As Europe gradually emerges from the pandemic, students are expected to return to classrooms, after a prolonged period where training was taking place in part, or entirely, online. On this occasion, it is interesting to review a quantitative indicator of the quality of education provided, that of the ratio of students to teachers. In order to see how European countries are classified, in terms of this dimension, we drew on the latest available Eurostat data for primary school students and teachers. These are shown on the map above.

The average value for the index for the European Union (EU) is estimated at 13.5 pupils per teacher. With the exception of Bosnia and Herzegovina, which is far from the EU average and its education system seems to be facing substantial staff shortages, the remaining countries are below the threshold of 20 pupils per teacher. More specifically, the countries with the most pupils per teacher in the EU are Bosnia and Herzegovina (44.5 pupils), followed by the United Kingdom (19.9 pupils) and Romania (19.4 pupils). In France there are 18.8 students per teacher, in Germany 15.1, and in Spain 13.6. On the other hand, the countries with the lowest proportion of students to teachers, are Greece, with only 8.7 students per teacher, Luxembourg (9 students) and Poland (9.6).
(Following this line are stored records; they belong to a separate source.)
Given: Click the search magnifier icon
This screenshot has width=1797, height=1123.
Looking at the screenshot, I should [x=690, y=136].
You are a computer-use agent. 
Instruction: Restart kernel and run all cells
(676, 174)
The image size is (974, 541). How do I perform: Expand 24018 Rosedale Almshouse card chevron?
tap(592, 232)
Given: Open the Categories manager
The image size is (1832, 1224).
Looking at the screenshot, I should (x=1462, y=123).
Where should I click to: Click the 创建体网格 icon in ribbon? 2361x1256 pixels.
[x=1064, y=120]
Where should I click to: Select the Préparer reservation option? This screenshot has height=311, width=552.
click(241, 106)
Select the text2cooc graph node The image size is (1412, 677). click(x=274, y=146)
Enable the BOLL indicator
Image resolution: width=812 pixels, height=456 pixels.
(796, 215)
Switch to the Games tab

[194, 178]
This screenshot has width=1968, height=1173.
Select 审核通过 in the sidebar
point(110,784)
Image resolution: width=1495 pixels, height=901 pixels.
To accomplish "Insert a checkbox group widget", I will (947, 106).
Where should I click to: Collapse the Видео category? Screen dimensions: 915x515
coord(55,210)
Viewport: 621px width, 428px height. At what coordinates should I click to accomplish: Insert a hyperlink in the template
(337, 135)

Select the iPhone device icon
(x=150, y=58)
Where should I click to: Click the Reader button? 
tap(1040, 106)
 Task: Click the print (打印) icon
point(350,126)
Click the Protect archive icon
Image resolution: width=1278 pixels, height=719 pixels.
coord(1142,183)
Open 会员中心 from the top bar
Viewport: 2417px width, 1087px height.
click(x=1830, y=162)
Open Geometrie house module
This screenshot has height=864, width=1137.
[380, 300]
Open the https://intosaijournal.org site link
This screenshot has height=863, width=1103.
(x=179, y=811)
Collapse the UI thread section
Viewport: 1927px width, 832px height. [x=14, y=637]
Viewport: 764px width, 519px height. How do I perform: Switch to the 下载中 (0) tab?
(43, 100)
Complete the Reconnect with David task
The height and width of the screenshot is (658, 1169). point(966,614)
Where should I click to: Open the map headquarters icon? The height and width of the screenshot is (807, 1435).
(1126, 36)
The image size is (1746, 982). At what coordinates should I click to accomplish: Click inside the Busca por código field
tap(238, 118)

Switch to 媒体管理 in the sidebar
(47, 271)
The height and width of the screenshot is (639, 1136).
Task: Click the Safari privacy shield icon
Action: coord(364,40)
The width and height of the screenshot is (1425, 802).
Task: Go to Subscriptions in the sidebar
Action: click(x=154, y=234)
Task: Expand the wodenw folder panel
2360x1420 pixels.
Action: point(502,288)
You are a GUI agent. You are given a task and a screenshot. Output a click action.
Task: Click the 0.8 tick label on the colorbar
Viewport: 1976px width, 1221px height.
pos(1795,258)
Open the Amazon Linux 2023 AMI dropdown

However, some caution is needed in the interpretation of these results, as the index is estimated using the total, national cumulative number of students and teachers, without taking into account the regional specificities of each country. For example, in Greece, the large number of sparsely populated areas such as islands and mountainous areas create the need for more teachers for a small number of students. On the contrary, in large urban centers, large number of students are often crowded in one class. It would therefore be interesting to look at this index at the municipality level in each country.